Editor’s Comment: enough talk – action needed to get women investing

To start, the industry could curb its use of jargon, which tops the investment wish list for 42% of women, writes Faith Glasgow.

At the risk of being labelled a one-issue bore, I am returning to the question I raised last month – that of how to encourage women to become long-term investors. What are the factors that deter them, and what could be done to change things?

I’ve been thinking about the subject and heard a number of viewpoints, and one conclusion is clear. Reasons for the disparity between men’s and women’s investment habits are complex, multifaceted, and certainly not a simple reflection of the gender pay gap – the fact that women on average earn less than men (almost 18% less, according to findings by the Office for National Statistics in 2018). In other words, it’s not just lack of spare cash that’s holding them back.

That conclusion is highlighted by a recent UBS global survey of wealthy women, which finds that while they are very involved in day-to-day financial management, 62% of respondents in the UK leave investing and other long-term financial planning to their partner. They give several reasons, including “focusing on other responsibilities” and lack of interest in the subject, but the primary reason (cited by 85% of UK respondents) is the fact that “men know more about investing and planning”. In other words there is a powerful sense that somehow they are not up to the job, that they would be out of their depth, that investment decisions are a man’s domain.

Joint control is a good thing

Yet among the 15% of UK women who share the long-term financial decisions with their partner, more than 90% of respondents see it as a good thing: they describe themselves as feeling more confident and less stressed about their finances, and better placed if something should happen to their partner.

So what can be done to change perceptions among women across the board that investing is not for them? A recent Boring Money discussion – pointedly entitled ‘Women are not a niche market’ – drew on research among ‘ordinary’ women to highlight several starting points, all inter-related.

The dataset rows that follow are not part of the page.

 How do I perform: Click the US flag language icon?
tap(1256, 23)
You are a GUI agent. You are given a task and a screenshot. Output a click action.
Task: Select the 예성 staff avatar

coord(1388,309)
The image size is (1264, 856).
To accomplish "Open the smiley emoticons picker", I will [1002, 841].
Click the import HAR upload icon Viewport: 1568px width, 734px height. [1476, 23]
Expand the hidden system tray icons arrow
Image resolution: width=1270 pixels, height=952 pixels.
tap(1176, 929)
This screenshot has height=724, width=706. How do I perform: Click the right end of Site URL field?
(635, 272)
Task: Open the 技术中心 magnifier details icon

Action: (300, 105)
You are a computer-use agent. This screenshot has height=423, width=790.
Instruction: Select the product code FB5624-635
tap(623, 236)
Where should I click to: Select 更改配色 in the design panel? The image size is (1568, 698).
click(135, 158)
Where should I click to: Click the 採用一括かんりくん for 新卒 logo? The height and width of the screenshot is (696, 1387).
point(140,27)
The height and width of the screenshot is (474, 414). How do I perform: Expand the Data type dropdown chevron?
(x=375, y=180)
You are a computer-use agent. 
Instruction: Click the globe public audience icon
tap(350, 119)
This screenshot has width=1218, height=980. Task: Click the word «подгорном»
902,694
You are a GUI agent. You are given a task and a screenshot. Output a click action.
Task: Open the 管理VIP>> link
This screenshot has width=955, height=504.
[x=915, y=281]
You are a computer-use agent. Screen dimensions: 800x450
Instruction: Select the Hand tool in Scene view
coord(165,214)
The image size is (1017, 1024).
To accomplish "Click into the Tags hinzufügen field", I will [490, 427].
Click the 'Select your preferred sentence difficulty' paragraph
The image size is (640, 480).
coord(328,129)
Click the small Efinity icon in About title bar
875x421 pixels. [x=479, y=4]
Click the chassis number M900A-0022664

For a start, investment needs to be presented to women as something relevant to them. Surveys find that women are much less responsive to the notion of wealth for wealth’s sake than to stories around greater security.

Thus, being told you’ll lose your tax-free Isa allowance for this year if you don’t use it in the next two weeks is only going to resonate if you care about your Isa in the first place. In contrast, investment as a means to a lifetime goal that matters – “if you start investing regularly, you have a much better chance of being able to help your child through university” – sends a much more meaningful message that investment is something that can improve prospects for you and your family.

Jargon is another huge stumbling block. The world of investment is full of acronyms, technicalities and specialist ‘insider’ terminology – and providers have historically been quite happy to use it to address ‘outsiders’ too. Boring Money found in a survey that getting rid of jargon was top of the investment wish list for 42% of women, way ahead of any other. In comparison, just 23% said they wanted guaranteed returns of 15% a year.

The industry knows this is a problem. The Financial Conduct Authority recently told fund managers to get their house in order by cutting out jargon and using consumer-friendly language in their literature – though unhelpfully it stopped short of providing any type of guidance as to what this might look like.

‘Outsiderdom’ issues extend beyond jargon, though, to broader questions of communication. Fund managers, platforms and advisers are faced with a very tricky balancing act between clarity, condescension and complexity when communicating with consumers. Basically, people are much more likely to listen if they can understand and engage with what is being said, and don’t feel they are being either talked down to or blinded by science.

Tied up with all these considerations is empowerment – somehow selling the idea that investing is something everyone can do successfully, even if they have never done it before, have little spare cash and don’t know where to start.

Morrissey is leading the way

Many investment houses do little more than pay lip service to the idea of reaching out specifically to women, but Legal & General is one that has put its money where its mouth is, with Dame Helena Morrissey spearheading its mission to encourage women into investing. Initiatives so far include partnerships with online forums Mumsnet and Gransnet, and the launch of a new Savers badge for the Girl Guides. “We are trying to tap into as many age ranges as we can to empower them to make their first investment steps; we’re in it for the long term,” comments Morrissey.

But she believes an industry-wide or governmental push is ideally what’s needed. The ‘This Girl Can’ campaign was launched in 2015 to give more women the confidence to take up physical activities, and had got 1.6 million women exercising by May 2016. Could a financial equivalent be run to show women that investment is for them and could enhance their lives and well-being, just as a more active lifestyle can?